Teaching Elementary Statistics through the Concept of "LossFunction"
RUMA FALK
Descriptive statistics offer us several averages for a given set of variable numbers.
Most elementary courses introduce the mean (i.e., arithmetic mean), the median and the mode.
An average, which is supposed to characterise a given distribution of values, is never identical with all the values (except for the trivial case). Each possible suggestion of an average involves some inaccuracy. The answer to the question "what is the best representation of the numbers?" depends on what is meant by "best representation". One could interpret this to mean that the average incurs the least possible "cost" in terms of differences between the average and the actual values. Each definition of the "cost" could be minimised by an appropriate average. Asking students to pay (symbolically) the costs of the errors incurred through use of different averages might introduce the averages via the idea of the least combined error.
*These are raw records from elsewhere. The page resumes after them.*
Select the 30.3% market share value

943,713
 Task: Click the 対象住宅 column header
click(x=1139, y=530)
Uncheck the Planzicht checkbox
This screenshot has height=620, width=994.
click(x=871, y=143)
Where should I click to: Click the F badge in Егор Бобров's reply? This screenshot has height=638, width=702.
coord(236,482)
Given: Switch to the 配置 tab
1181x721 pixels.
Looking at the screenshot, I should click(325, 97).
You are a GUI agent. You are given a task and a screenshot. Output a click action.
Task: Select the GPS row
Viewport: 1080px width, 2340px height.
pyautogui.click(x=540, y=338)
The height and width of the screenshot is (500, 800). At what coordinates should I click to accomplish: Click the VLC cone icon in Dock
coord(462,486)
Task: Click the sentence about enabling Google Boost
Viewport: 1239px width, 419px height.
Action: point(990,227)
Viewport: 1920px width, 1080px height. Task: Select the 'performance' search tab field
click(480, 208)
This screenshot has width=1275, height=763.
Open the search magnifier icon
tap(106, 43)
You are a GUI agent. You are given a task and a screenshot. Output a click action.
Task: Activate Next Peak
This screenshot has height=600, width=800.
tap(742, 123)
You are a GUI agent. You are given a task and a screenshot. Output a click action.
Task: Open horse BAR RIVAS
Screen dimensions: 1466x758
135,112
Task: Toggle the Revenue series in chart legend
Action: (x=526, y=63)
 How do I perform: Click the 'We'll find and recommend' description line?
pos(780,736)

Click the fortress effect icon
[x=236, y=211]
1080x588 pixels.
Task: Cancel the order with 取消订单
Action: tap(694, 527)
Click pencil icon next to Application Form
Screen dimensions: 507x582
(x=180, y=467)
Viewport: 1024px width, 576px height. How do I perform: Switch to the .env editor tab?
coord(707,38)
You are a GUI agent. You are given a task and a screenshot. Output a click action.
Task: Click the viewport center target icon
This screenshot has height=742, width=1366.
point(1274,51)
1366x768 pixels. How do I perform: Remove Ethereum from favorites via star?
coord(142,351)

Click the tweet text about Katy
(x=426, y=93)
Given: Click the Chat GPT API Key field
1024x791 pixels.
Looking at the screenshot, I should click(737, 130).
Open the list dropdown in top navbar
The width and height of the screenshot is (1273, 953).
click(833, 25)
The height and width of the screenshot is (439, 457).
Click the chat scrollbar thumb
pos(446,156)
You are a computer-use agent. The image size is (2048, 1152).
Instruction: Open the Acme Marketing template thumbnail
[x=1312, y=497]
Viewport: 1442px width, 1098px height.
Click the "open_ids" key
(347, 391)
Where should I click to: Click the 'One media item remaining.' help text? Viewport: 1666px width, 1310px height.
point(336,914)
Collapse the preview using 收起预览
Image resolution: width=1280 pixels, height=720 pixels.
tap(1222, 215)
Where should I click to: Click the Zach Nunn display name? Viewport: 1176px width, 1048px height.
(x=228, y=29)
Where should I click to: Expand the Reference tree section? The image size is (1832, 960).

The following procedure, which may be presented as a game in the classroom, has helped my students on both secondary school and college levels.
THE GAME
Number of participants: 2—6.
Materials:
1. A deck of cards, each bearing a positive integer. Optimally, the distribution of numbers on the cards should be skewed so that most random samples drawn from this population would have different averages. An example of a population of N = 100 numbers is given in Table 1.
2. Nine instruction cards (IC). Each IC specifies a different
possible loss function, that is, a rule for computing the player’s payment
for deviations from his or her suggested average. The instructions could
be stated either verbally, or by mathematical symbols, or in both forms.
TABLE 1












































Population averages: Mean = 10, Median = 4, Mode = 1.
The instruction cards are presented in the boxes shown in Figure 1 (cards g to i may be omitted for some classes because of the complexity of the expressions). X_{1}, X_{2 … }X_{n} denote the actual values in a sample of size n. A is the average suggested by the player.
3. Each player should be provided with a sheet of paper, a pencil and
a table of squares of natural numbers up to 100, or with a hand calculator,
for performing the necessary calculations.
Figure 1 Instruction Cards
Procedure:
1. The deck of numbercards is shuffled and then n = 7 cards are exposed and arranged in a row in front of the participants. (The cards may be arranged in increasing order.)
2. One IC is randomly drawn and read aloud.
3. Each player (a) writes down an integer representing the 7 numbers, and (b) computes the payment (in "points") associated with that suggestion. Naturally, one should choose this integer so as to minimise losses.
4. The players compare their suggestions and check each other’s computations.
5. The 7 cards are returned to their deck and so is the IC. Both decks are shuffled and the procedure is repeated.
6. The game is terminated after a predetermined number of rounds (e.g.,
8) and the losses of each player are summed up. The winner is the player
whose total loss is the smallest.
Examples.
1. Let us assume that the following 7 cards were sampled out of the deck: 1, 1, 1, 3, 5, 30, 75. Let us assume further that ICd was selected, i.e., the payment should equal the sum of the squared deviations. Suppose a player suggests 3 as the average. That player’s loss would be:
(1 — 3)^{2} + (1 — 3)^{2} + (1 — 3)^{2} + (3 — 3)^{2} + (5 — 3)^{2 }+ (30 — 3)^{2} + (75 — 3)^{2} = 5929
Another player suggesting the value 10 would pay 4942. One then asks: Could the situation be further improved by still a better suggestion?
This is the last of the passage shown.